Mike Norman

December 12, 2013

Counties, think twice about state money

Lawmakers set aside funds for roads torn up by drilling trucks, but attached strings.

Tarrant, Johnson, Parker and Wise counties together could qualify for more than $7 million in new state grant funds to repair roads damaged by heavy oil and gas industry truck traffic.

That’s if they believe the money is worth what they’ll have to go through to get it.

The Texas Department of Transportation has released figures showing that almost every county in Texas is eligible for a share of the $225 million set aside by the Legislature this year to address the problem of road damage from a boom in oil and gas drilling.

Comptroller Susan Combs reported Thursday that Texas took in almost $3 billion in oil and gas production taxes during fiscal 2013, up from $2.1 billion the previous year.

Combs expects the total for the next two fiscal years to be $6.5 billion, a 27 percent increase.

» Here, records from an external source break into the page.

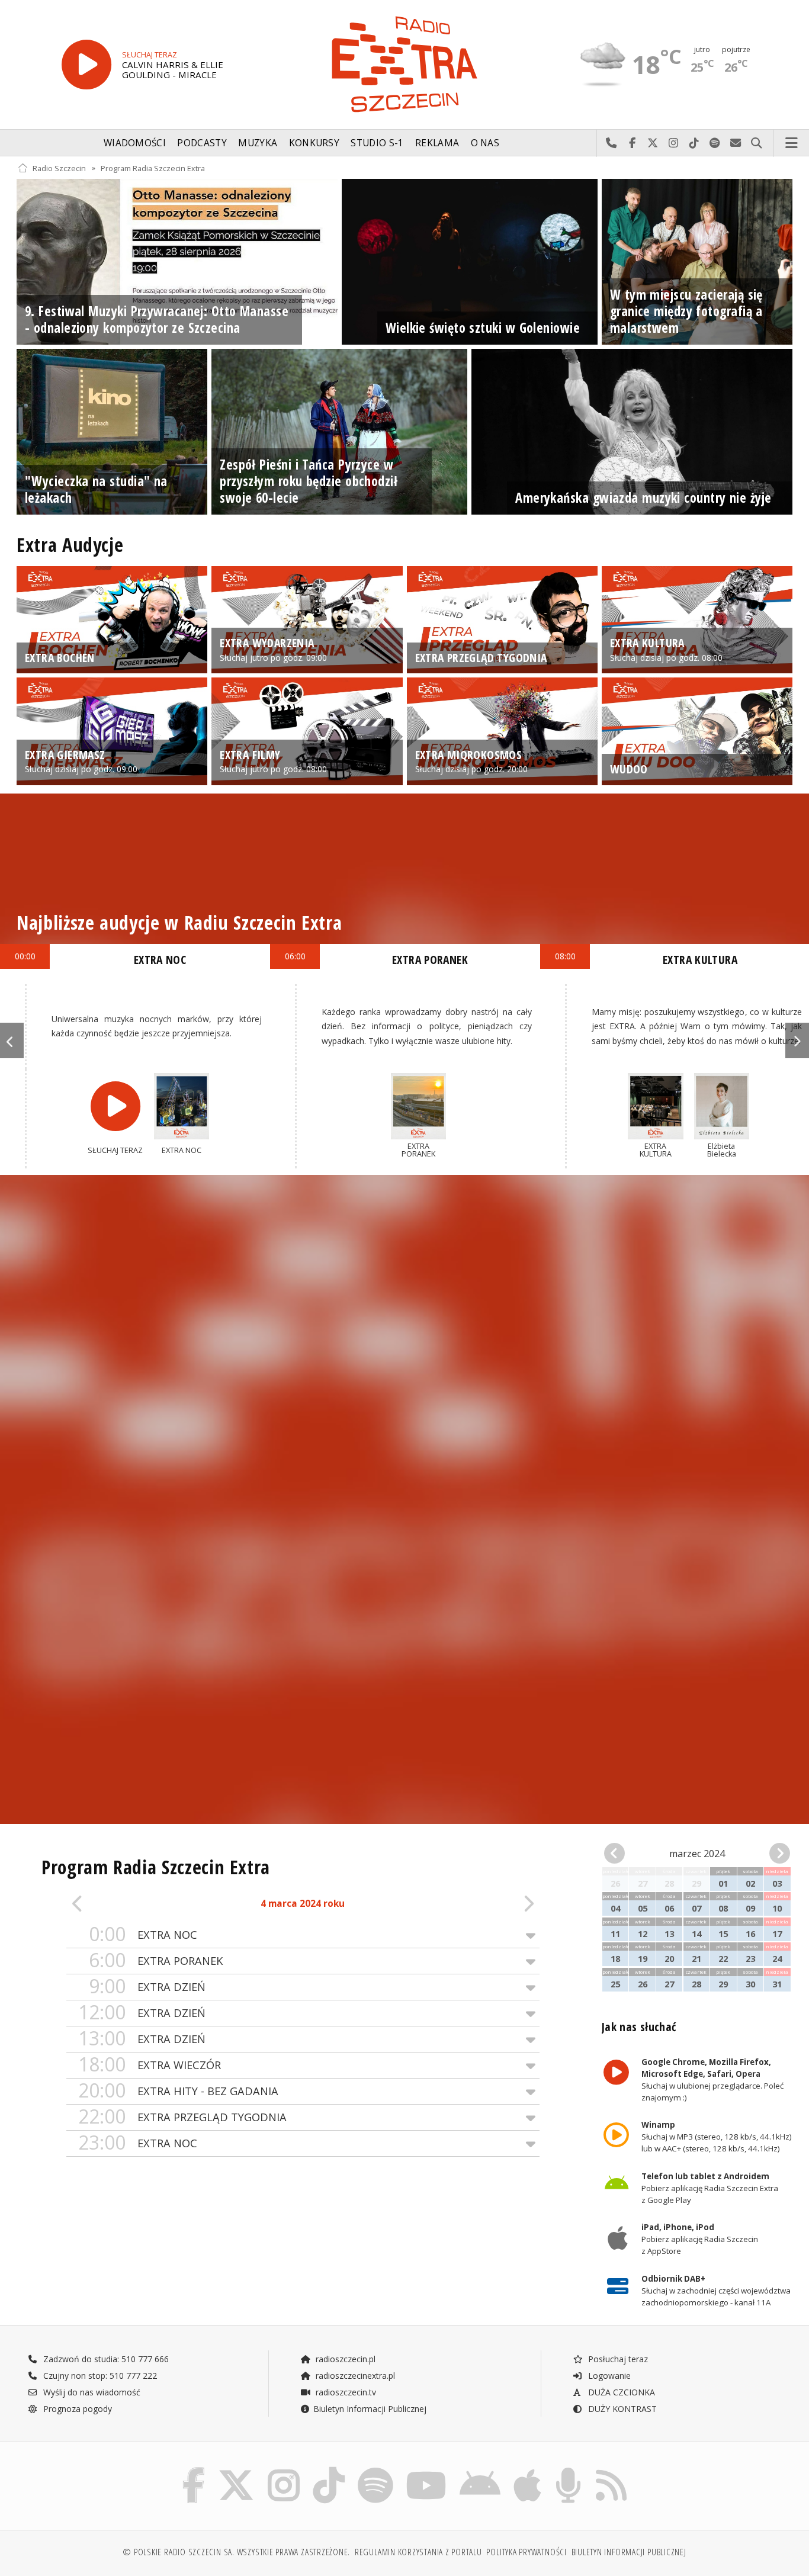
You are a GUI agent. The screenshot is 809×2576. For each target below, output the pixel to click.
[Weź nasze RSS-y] (611, 2469)
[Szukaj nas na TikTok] (328, 2469)
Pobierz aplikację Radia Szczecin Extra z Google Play (709, 2188)
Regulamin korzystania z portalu (418, 2552)
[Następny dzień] (492, 1904)
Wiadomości (135, 143)
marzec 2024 (697, 1853)
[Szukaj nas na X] (236, 2469)
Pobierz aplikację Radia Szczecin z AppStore (699, 2239)
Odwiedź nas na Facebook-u (632, 143)
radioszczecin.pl (344, 2359)
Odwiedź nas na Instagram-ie (673, 143)
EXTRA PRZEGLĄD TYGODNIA (182, 2117)
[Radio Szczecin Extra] (404, 64)
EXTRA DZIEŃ (147, 1986)
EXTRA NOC (143, 1934)
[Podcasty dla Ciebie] (568, 2469)
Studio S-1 (377, 143)
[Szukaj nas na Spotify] (375, 2469)
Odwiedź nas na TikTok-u (694, 143)
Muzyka (257, 143)
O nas (485, 143)
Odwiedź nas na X (653, 143)
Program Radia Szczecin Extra (153, 168)
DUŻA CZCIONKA (620, 2392)
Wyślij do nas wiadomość (735, 143)
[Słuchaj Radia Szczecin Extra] (86, 64)
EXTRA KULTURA (700, 960)
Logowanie (608, 2375)
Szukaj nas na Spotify (715, 143)
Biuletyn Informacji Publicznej (369, 2408)
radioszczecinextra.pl (354, 2375)
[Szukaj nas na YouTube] (427, 2469)
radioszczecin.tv (344, 2392)
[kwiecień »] (776, 1853)
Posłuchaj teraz (617, 2359)
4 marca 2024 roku (303, 1903)
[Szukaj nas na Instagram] (283, 2469)
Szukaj (756, 143)
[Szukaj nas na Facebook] (194, 2469)
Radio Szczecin (59, 168)
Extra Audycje (70, 544)
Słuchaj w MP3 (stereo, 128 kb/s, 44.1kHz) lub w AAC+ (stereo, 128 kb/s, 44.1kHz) (716, 2137)
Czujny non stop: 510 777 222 (99, 2375)
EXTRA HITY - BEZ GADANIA (178, 2091)
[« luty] (618, 1853)
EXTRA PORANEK (156, 1960)
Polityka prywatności (526, 2552)
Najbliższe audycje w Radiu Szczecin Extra (179, 922)
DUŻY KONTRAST (621, 2408)
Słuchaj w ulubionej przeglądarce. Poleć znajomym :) (712, 2080)
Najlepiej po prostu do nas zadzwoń (611, 143)
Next (797, 1040)
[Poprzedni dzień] (113, 1904)
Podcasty (201, 143)
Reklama (437, 143)
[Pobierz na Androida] (480, 2469)
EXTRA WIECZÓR (149, 2065)
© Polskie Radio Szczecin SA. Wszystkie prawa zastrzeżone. (236, 2552)
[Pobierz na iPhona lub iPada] (527, 2469)
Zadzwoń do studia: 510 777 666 (105, 2359)
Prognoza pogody (76, 2408)
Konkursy (314, 143)
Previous (12, 1040)
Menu (791, 143)
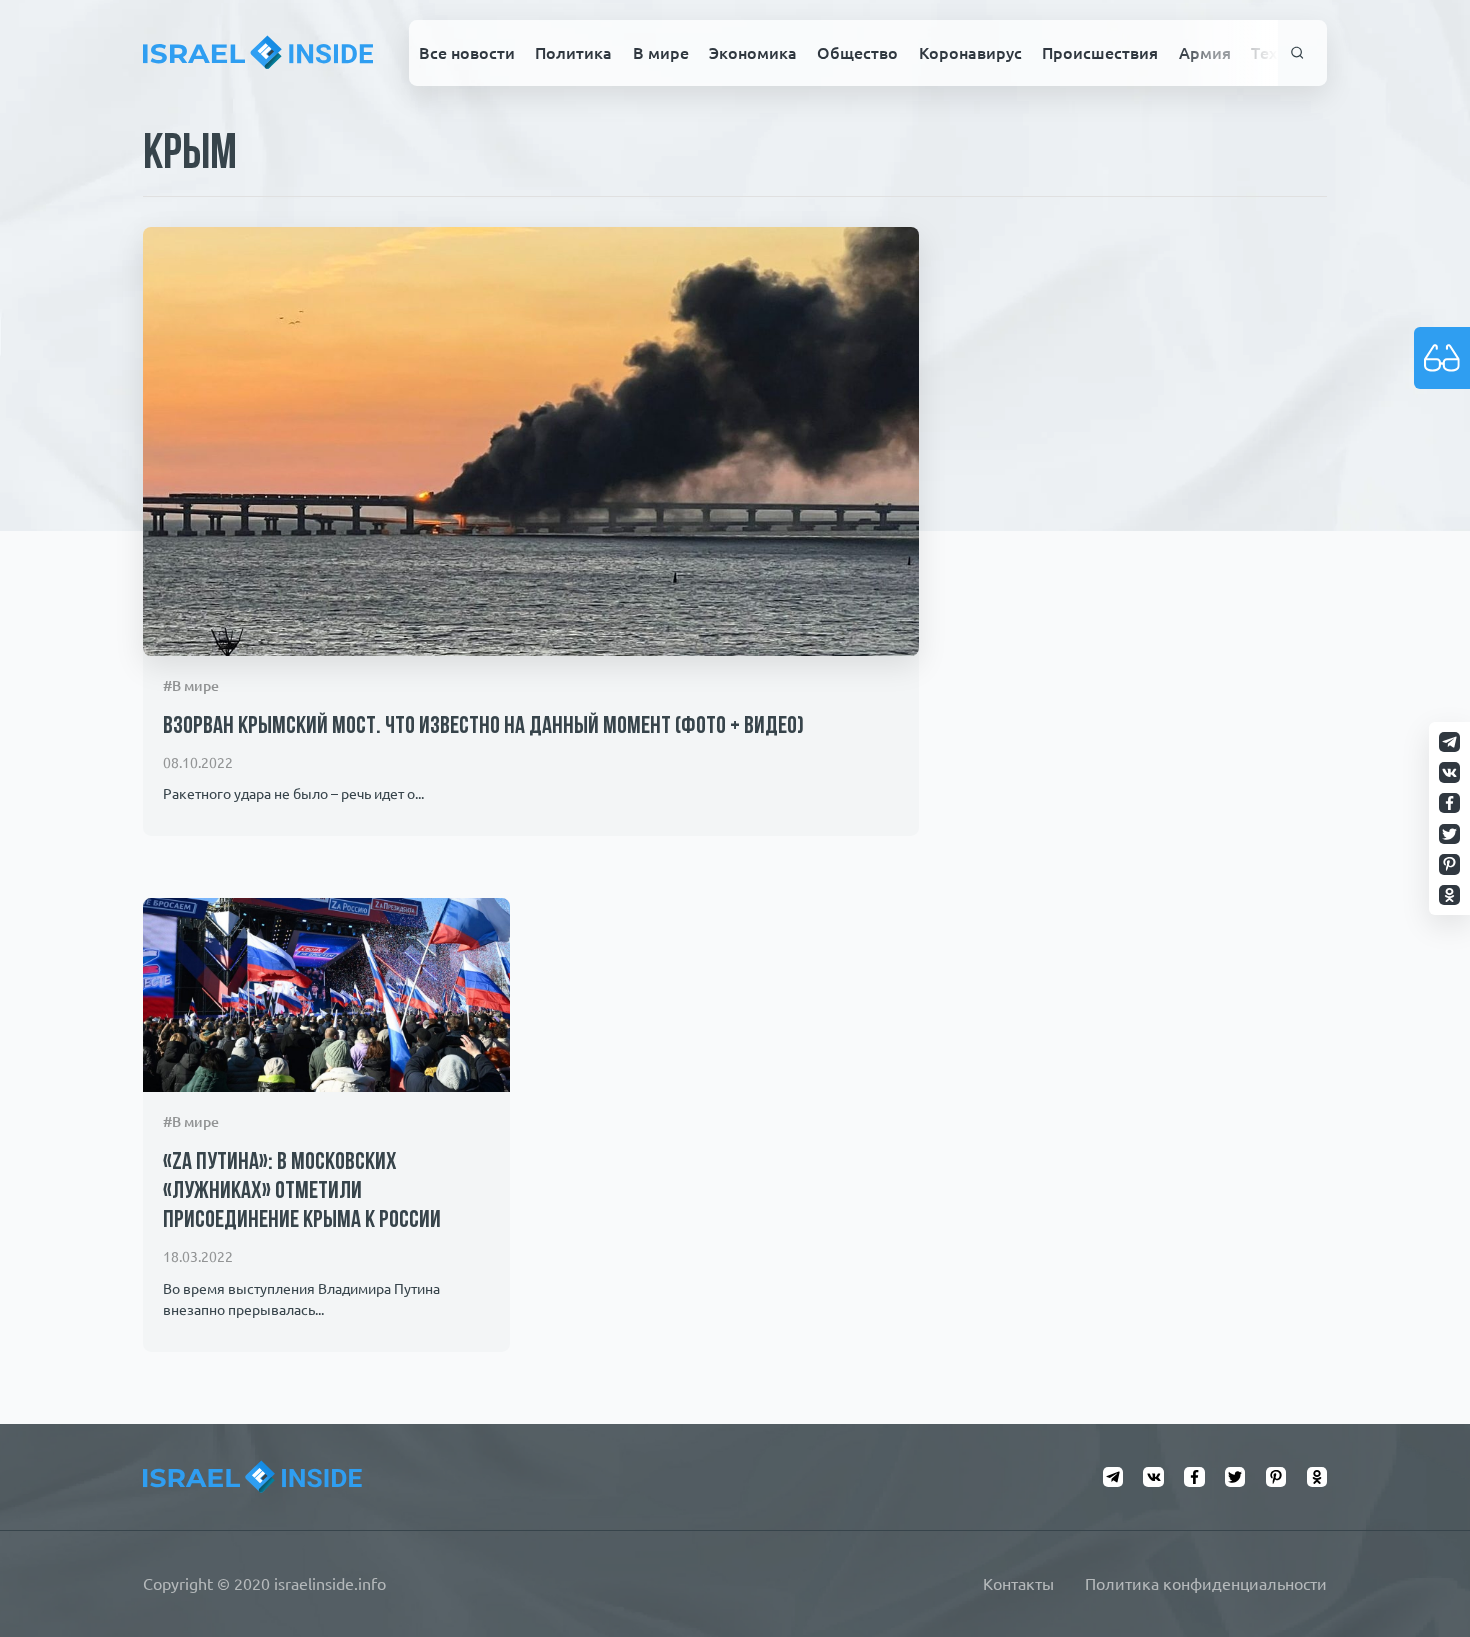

So the state is not exactly going broke by setting aside money to help counties with their road problems.

Counties are benefiting from increased economic activity with expanded drilling, but their direct increase in income from oil and gas wells is mostly from higher property values on land where drilling takes place.

That’s important. We’ll get to more on that shortly.

North Texas — Tarrant, Johnson, Parker and Wise counties in particular — is where the drilling boom started about a decade ago with advancements in horizontal drilling and hydraulic fracturing to free natural gas from the mile-deep Barnett Shale.

We’ve been rocking along with the drilling, taking in lease bonus and royalty checks from the drilling companies while our cities and counties took on the burden of collateral damage to roads.

But as the drilling boom spread to East Texas and South Texas and revitalized oil- and gas-rich West Texas, county leaders there started complaining to lawmakers about how much they were having to pay for roads while the state sucked up tax revenue.

So during the legislative session this year, those lawmakers decided to help. They passed Senate Bill 1747 by Sen. Carlos Uresti, D-San Antonio.

But they didn’t exactly dig deep. And they attached strings to the money.

First, it’s a grant program, and counties have to apply for help.

The money they can get depends on a formula that includes how much heavy truck traffic they have, how much oil and gas tax revenue they generate, how many wells are completed in the county each year and how much oil and gas waste gets forced down disposal wells in the county.

Unless they’re “economically disadvantaged,” each county has to put up matching funds equal to 20 percent of the grant.

That means Tarrant, Johnson, Parker and Wise would have to put up $1.4 million to get $7 million.

Fair enough. That’s pretty much how grant programs work.

But there’s more.

Each county must set up what the bill calls a “County Energy Transportation Reinvestment Zone” and designate what projects in the zone will be done with grant funds.

And why is it called “reinvestment”? Because the county is supposed to calculate how much money it gets in additional property tax revenue due to drilling in that zone and dedicate all of it to the road work.

None of the new wealth goes to any other county purpose for the 10-year life of the zone.

The county also must name an advisory board to help supervise expenditures. The boards will have three members from oil and gas companies and two members from the general public.

So, pretty much, we set this tax money aside and the oil and gas companies tell us how to use it.

County commissioners must think about that real hard.